Fuzzy Clustering: Definition

Clustering > Fuzzy Clustering

What is Fuzzy Clustering?

Fuzzy clustering is a clustering method where data points can belong in more than one group (“cluster”). Clustering divides data points into groups based in similarity between items and looks to find patterns or similarity between items in a set; Items in clusters should be as similar as possible to each other and as dissimilar as possible to items in other groups [1]. Computationally, it’s much easier to create fuzzy boundaries than it is to settle on one cluster for one point.

fuzzy clustering
An example of fuzzy clustering, where the middle point can belong to either group A or B [2].
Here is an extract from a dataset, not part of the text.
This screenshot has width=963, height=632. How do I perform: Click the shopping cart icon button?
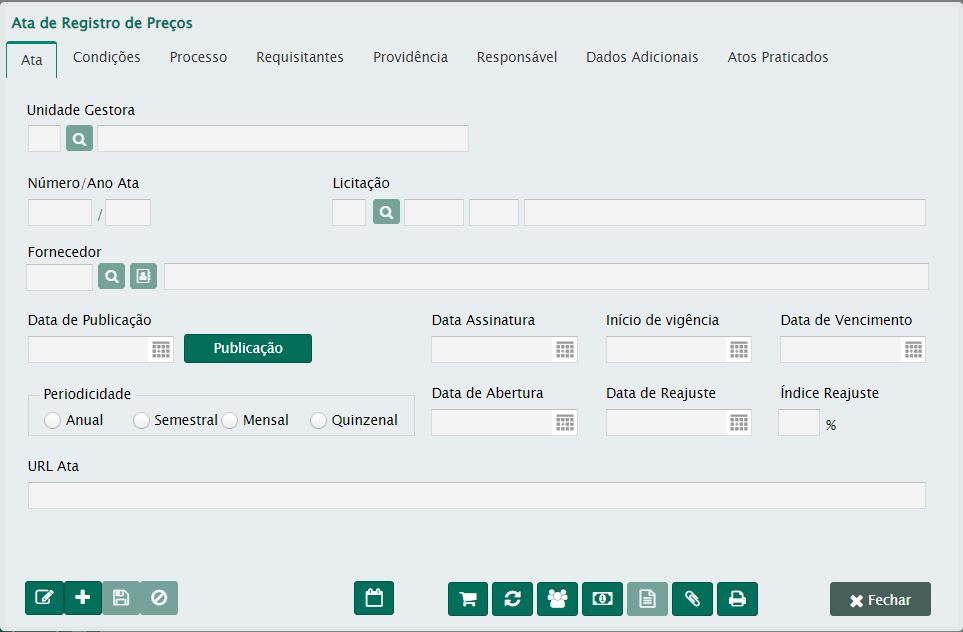coord(467,598)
In “hard” clustering, each data point can only be in one cluster. In “soft” or “fuzzy” clustering, data points can belong to more than one group. Fuzzy clustering uses least-squares solutions to find the optimal location for any data point. This optimal location may be in a probability space between two (or more) clusters.

Fuzzy clustering is very similar to atomic orbitals and electron behavior: an electron isn’t in a single location but only has a probability of being in a particular orbital shell. If you think of orbital shells as “clusters” and electrons as “data points” (where each data point is assigned a probability for being located in a particular cluster), then you’ve got a basic grasp of the fundamentals of fuzzy clustering.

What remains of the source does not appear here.